Every line below from the one with "Click the refresh icon in title bar" through the one with "You are a computer-use" is to be repeated exactly, with no picture among them.

:: Exercise input ::
===

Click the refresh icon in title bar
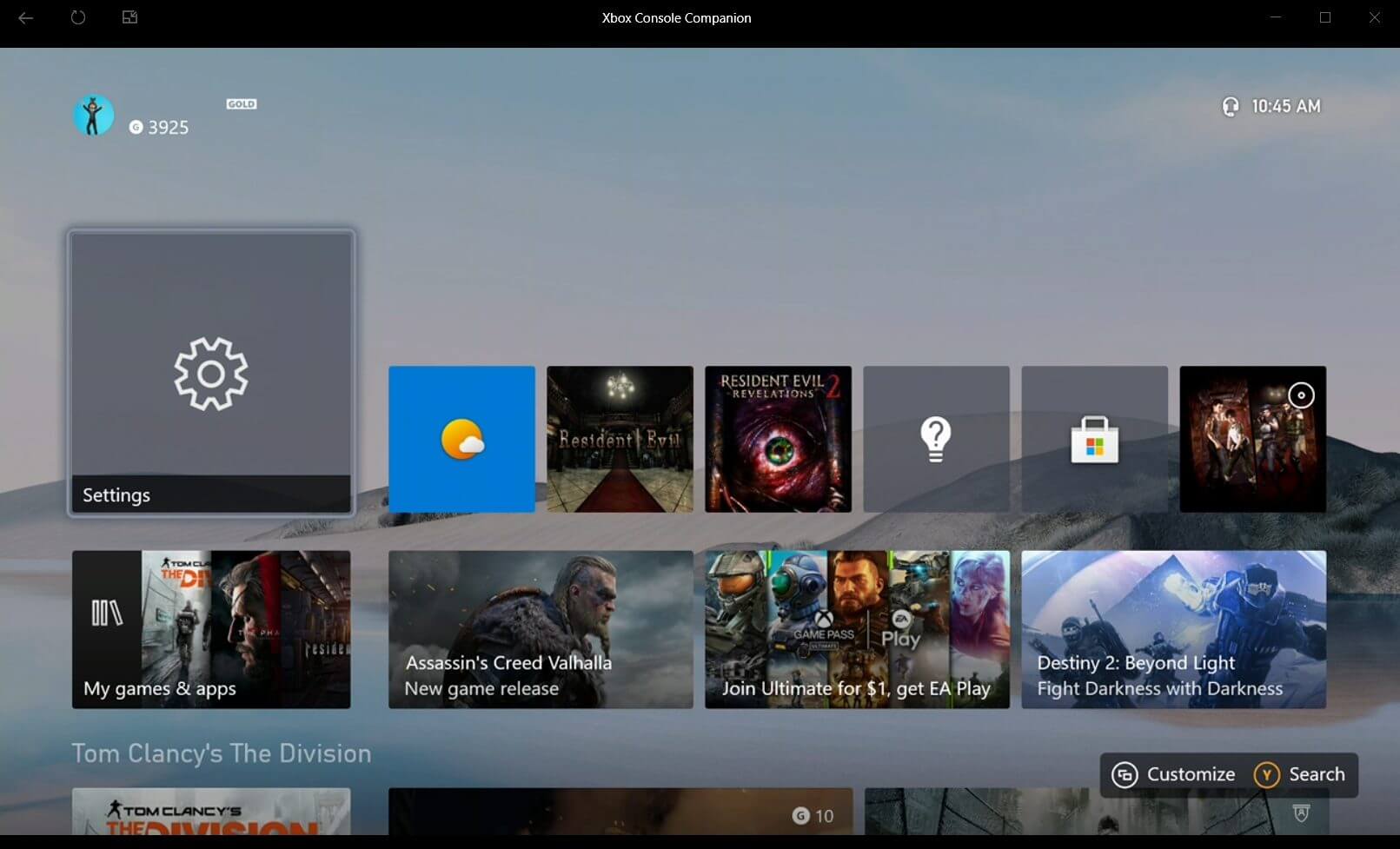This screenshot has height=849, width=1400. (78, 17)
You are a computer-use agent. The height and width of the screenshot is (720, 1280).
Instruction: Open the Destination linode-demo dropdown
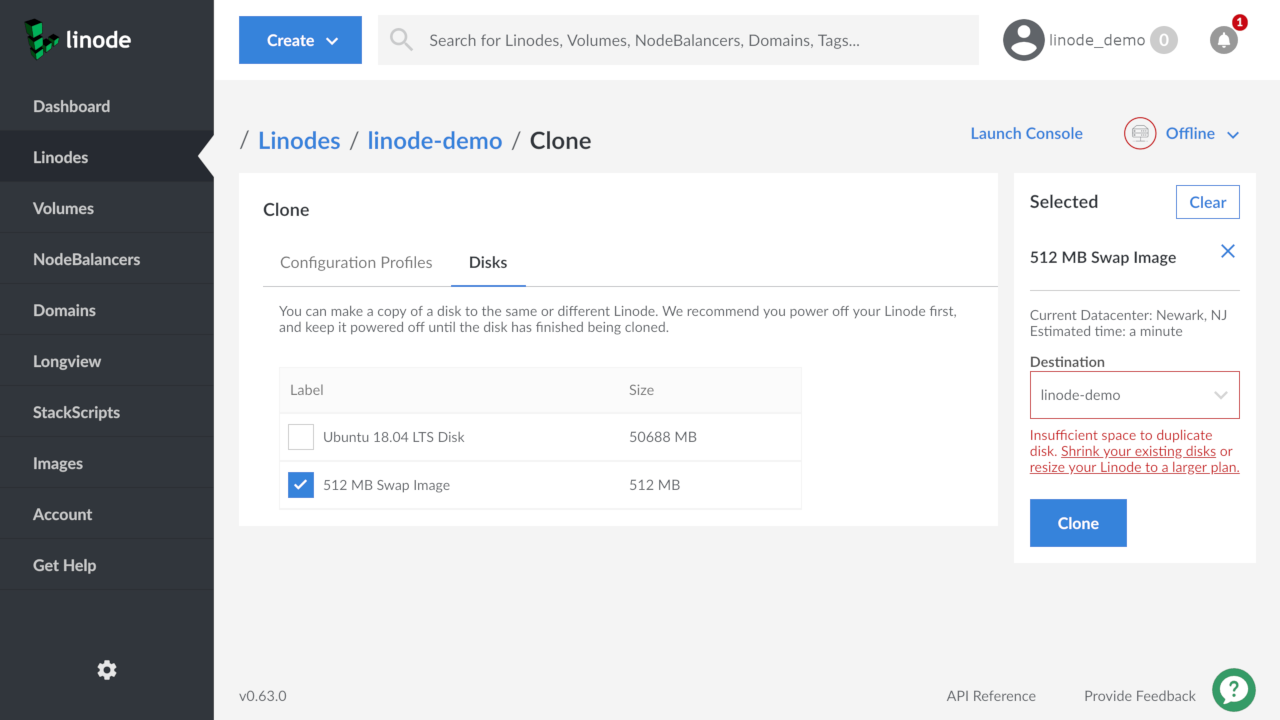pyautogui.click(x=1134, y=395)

===

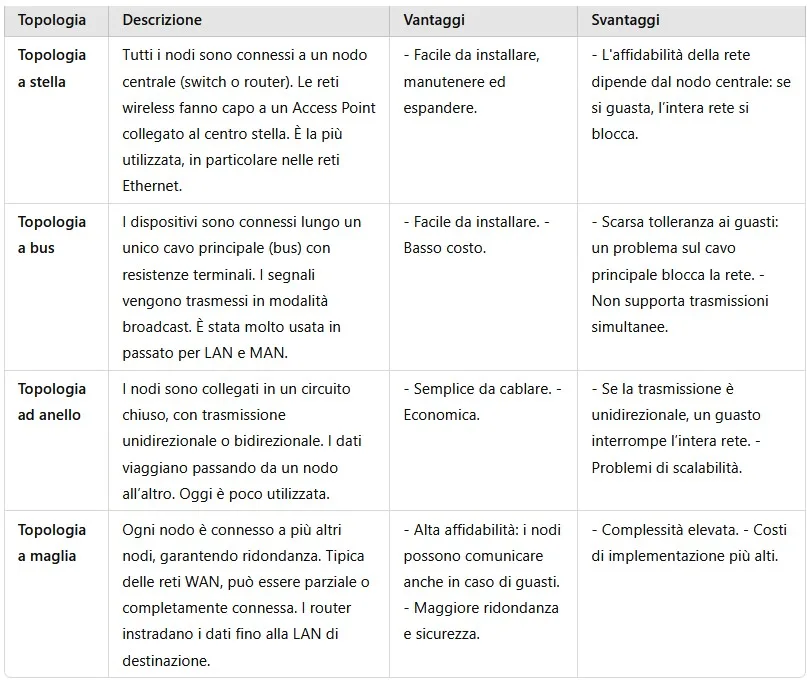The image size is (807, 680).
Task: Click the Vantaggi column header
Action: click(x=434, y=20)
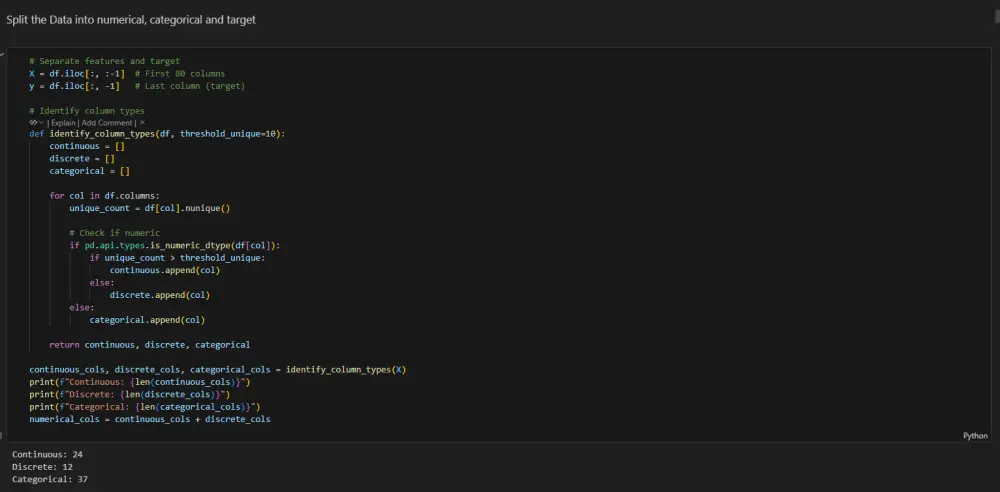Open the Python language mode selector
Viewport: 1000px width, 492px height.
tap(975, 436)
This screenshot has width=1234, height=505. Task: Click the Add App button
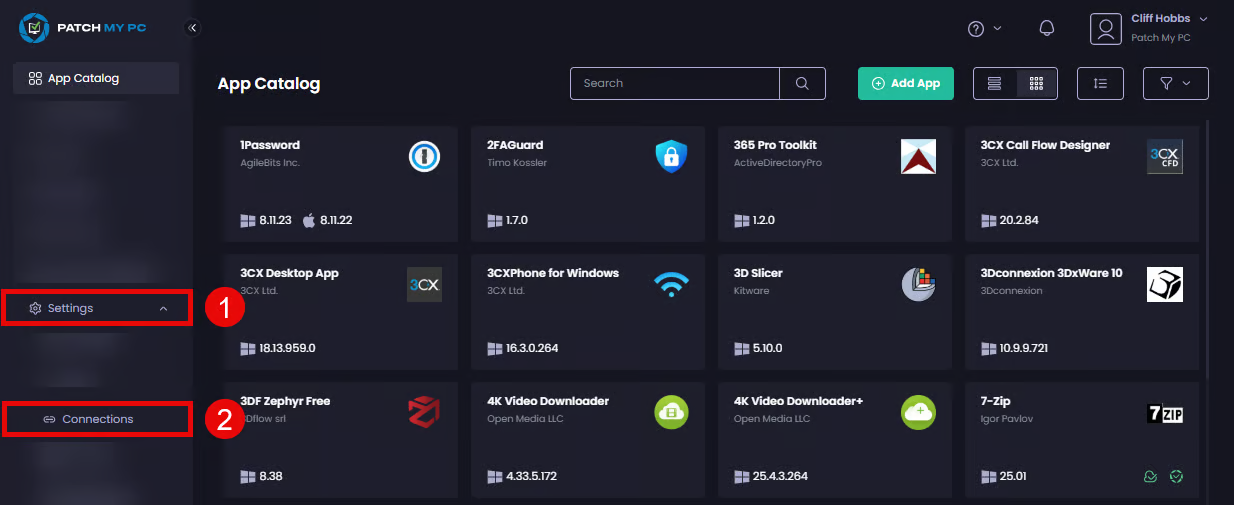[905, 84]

===

:: Answer box ::
Click the refresh icon in title bar
This screenshot has height=849, width=1400. (78, 17)
You are a computer-use agent. The height and width of the screenshot is (720, 1280).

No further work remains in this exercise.